(Collected data)
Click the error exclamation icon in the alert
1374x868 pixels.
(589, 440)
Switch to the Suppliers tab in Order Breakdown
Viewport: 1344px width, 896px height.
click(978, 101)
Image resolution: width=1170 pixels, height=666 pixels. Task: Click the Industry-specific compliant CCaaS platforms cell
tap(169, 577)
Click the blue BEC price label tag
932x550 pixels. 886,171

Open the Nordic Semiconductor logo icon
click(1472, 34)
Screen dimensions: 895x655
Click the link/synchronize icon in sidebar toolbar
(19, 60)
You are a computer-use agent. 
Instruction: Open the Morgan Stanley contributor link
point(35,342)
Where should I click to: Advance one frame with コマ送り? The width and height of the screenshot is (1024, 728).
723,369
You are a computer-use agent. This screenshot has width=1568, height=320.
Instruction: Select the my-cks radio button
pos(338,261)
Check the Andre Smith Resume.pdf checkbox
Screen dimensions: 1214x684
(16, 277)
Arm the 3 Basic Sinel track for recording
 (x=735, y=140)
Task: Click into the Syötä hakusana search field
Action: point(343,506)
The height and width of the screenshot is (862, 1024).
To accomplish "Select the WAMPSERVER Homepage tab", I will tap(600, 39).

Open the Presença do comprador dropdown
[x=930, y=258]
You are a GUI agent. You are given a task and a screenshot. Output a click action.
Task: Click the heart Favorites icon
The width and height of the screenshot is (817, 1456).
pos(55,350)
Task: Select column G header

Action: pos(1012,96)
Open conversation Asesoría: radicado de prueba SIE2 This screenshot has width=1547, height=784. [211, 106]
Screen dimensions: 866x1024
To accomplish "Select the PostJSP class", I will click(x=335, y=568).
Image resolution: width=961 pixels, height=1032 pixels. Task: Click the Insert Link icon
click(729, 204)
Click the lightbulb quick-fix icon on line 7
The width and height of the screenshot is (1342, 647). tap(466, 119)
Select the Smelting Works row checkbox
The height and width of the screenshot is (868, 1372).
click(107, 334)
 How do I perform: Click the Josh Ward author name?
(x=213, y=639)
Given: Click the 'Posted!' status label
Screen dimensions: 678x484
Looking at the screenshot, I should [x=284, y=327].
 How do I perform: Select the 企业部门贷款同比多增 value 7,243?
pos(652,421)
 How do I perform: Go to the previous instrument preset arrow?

WORK TO BE COMPLETED
Copy the records above exactly as they appear.

SOLUTION BELOW
Click the error exclamation icon in the alert
1374x868 pixels.
(589, 440)
Switch to the Suppliers tab in Order Breakdown
Viewport: 1344px width, 896px height.
click(978, 101)
Image resolution: width=1170 pixels, height=666 pixels. Task: Click the Industry-specific compliant CCaaS platforms cell
tap(169, 577)
Click the blue BEC price label tag
932x550 pixels. 886,171

Open the Nordic Semiconductor logo icon
click(1472, 34)
Screen dimensions: 895x655
Click the link/synchronize icon in sidebar toolbar
(19, 60)
You are a computer-use agent. 
Instruction: Open the Morgan Stanley contributor link
point(35,342)
Where should I click to: Advance one frame with コマ送り? The width and height of the screenshot is (1024, 728).
723,369
You are a computer-use agent. This screenshot has width=1568, height=320.
Instruction: Select the my-cks radio button
pos(338,261)
Check the Andre Smith Resume.pdf checkbox
Screen dimensions: 1214x684
(16, 277)
Arm the 3 Basic Sinel track for recording
 (x=735, y=140)
Task: Click into the Syötä hakusana search field
Action: point(343,506)
The height and width of the screenshot is (862, 1024).
To accomplish "Select the WAMPSERVER Homepage tab", I will tap(600, 39).

Open the Presença do comprador dropdown
[x=930, y=258]
You are a GUI agent. You are given a task and a screenshot. Output a click action.
Task: Click the heart Favorites icon
The width and height of the screenshot is (817, 1456).
pos(55,350)
Task: Select column G header

Action: pos(1012,96)
Open conversation Asesoría: radicado de prueba SIE2 This screenshot has width=1547, height=784. [211, 106]
Screen dimensions: 866x1024
To accomplish "Select the PostJSP class", I will click(x=335, y=568).
Image resolution: width=961 pixels, height=1032 pixels. Task: Click the Insert Link icon
click(729, 204)
Click the lightbulb quick-fix icon on line 7
The width and height of the screenshot is (1342, 647). tap(466, 119)
Select the Smelting Works row checkbox
The height and width of the screenshot is (868, 1372).
click(107, 334)
 How do I perform: Click the Josh Ward author name?
(x=213, y=639)
Given: Click the 'Posted!' status label
Screen dimensions: 678x484
Looking at the screenshot, I should [x=284, y=327].
 How do I perform: Select the 企业部门贷款同比多增 value 7,243?
pos(652,421)
 How do I perform: Go to the previous instrument preset arrow?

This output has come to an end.